Populating the interactive namespace from numpy and matplotlib


In [5]:
data.head().transpose()

Unnamed: 0,0,1,2,3,4
id,gxn3p5htnn,820tgsjxq7,4ft3gnwmtx,bjjt8pjhuk,87mebub9p4
date_account_created,2010-06-28,2011-05-25,2010-09-28,2011-12-05,2010-09-14
timestamp_first_active,20090319043255,20090523174809,20090609231247,20091031060129,20091208061105
date_first_booking,,,2010-08-02,2012-09-08,2010-02-18
gender,-unknown-,MALE,FEMALE,FEMALE,-unknown-
age,,38,56,42,41
signup_method,facebook,facebook,basic,facebook,basic
signup_flow,0,0,3,0,0
language,en,en,en,en,en
affiliate_channel,direct,seo,direct,direct,direct


## Looking at sample data what can be observed (but not limited)

    1. Missing values in the age column and date_first_booking column
        - ? need to be filled or the rows excluded altogether

    2. Most of the columns provided contain categorical data
        - ? 11 of the 16 columns provided appear to be categorical
        - Whats the problem? Most algs used in classification do not handle categorical data well. 
        - Solution: In data transformation, find ways to change data into forms more suitable for classification. 

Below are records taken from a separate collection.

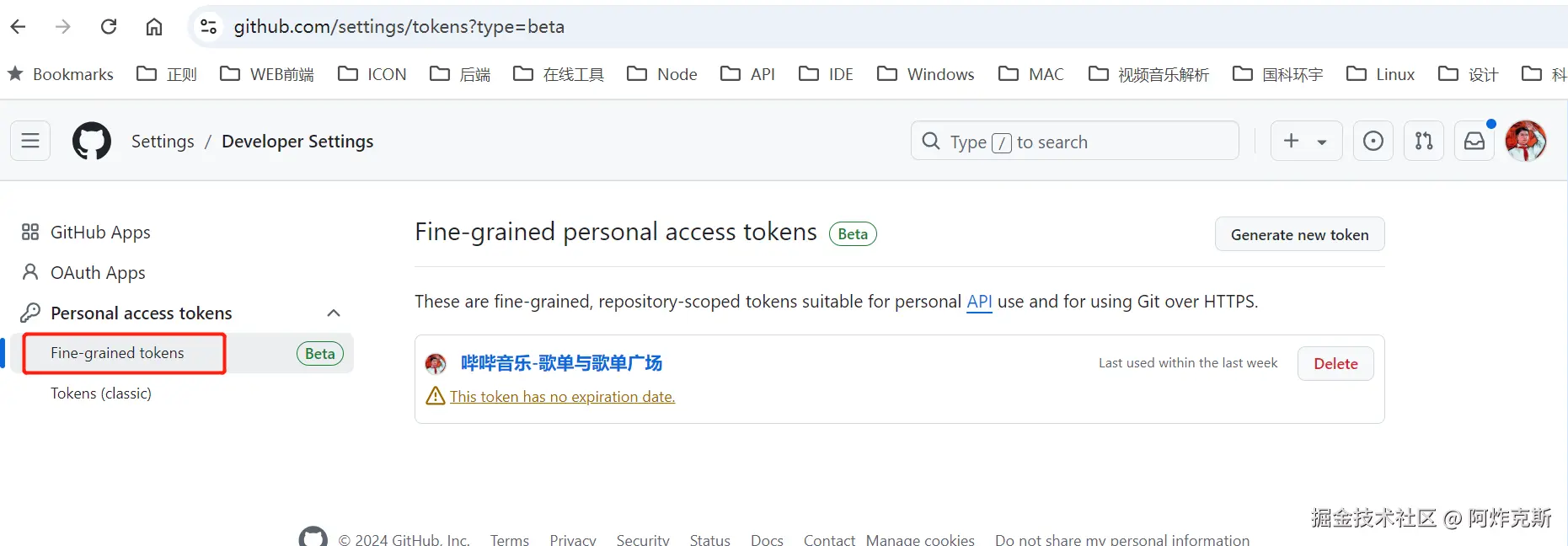Click Generate new token button
This screenshot has height=546, width=1568.
coord(1299,234)
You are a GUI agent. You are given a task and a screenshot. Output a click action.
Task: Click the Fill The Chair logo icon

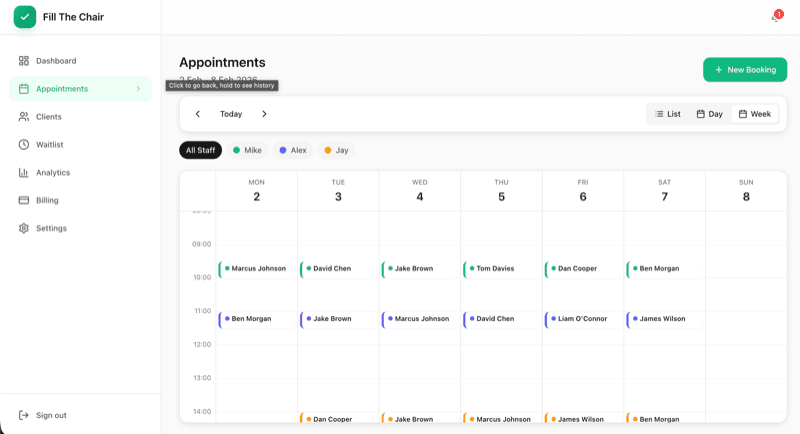point(25,17)
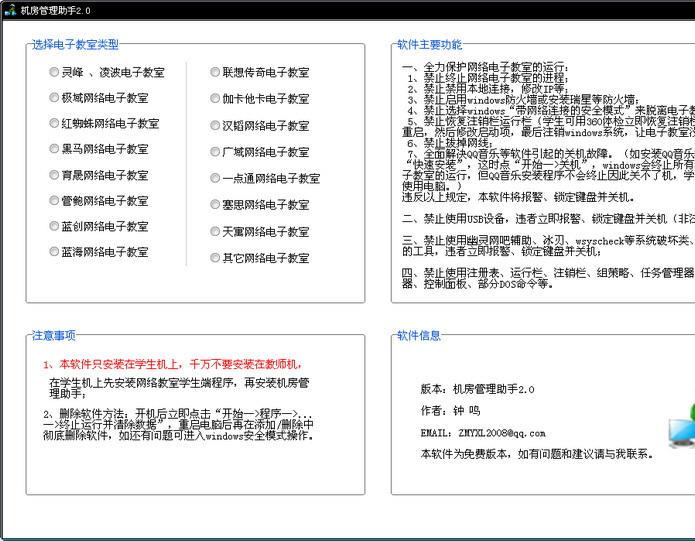Select 广域网络电子教室 option
Viewport: 695px width, 541px height.
215,152
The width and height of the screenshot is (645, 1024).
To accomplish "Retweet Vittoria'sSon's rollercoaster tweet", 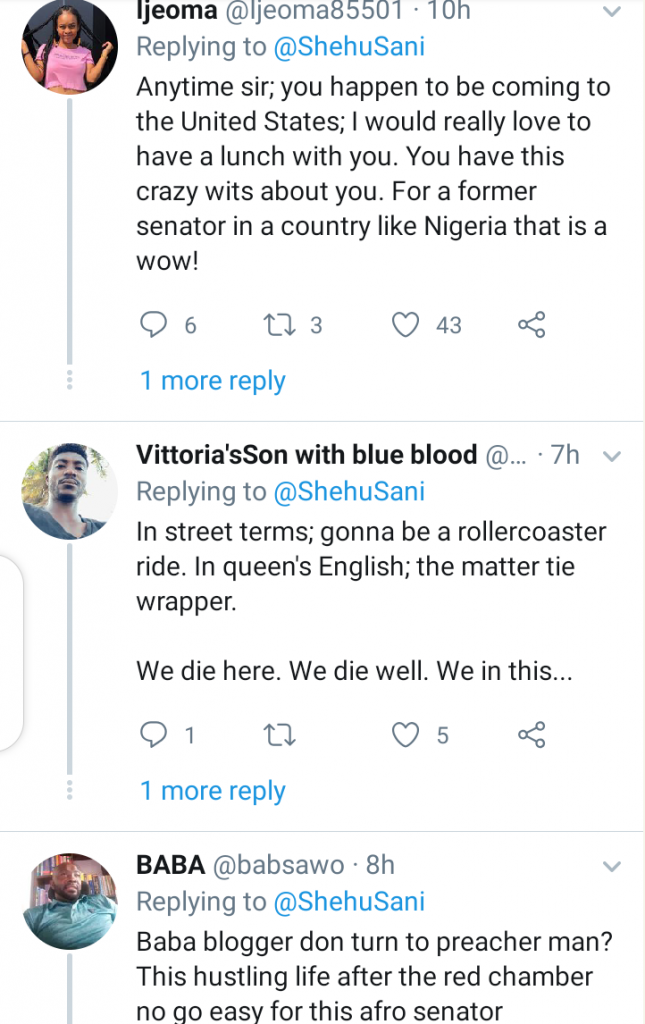I will point(277,736).
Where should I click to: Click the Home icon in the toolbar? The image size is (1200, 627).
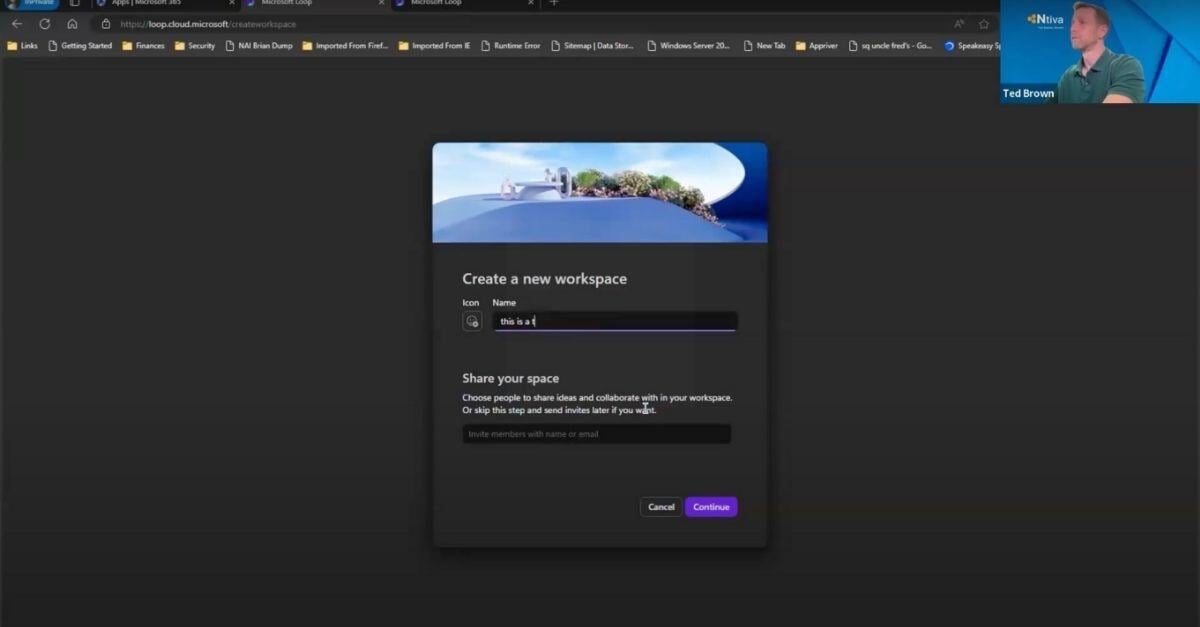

    3. The timestamp_first_active column looks to be a full timestamp
        - ? For example 20090609231247 looks like it should be 2009-06-09 23:12:47


### Look at the structure of the data
 ### 1. Country Destination Values
   ##### country_destination (Most important column) 
   ##### Why? - Looking at the number of records that fall into each category can help provide some insights into how the model should be constructed as well as pitfalls to avoid.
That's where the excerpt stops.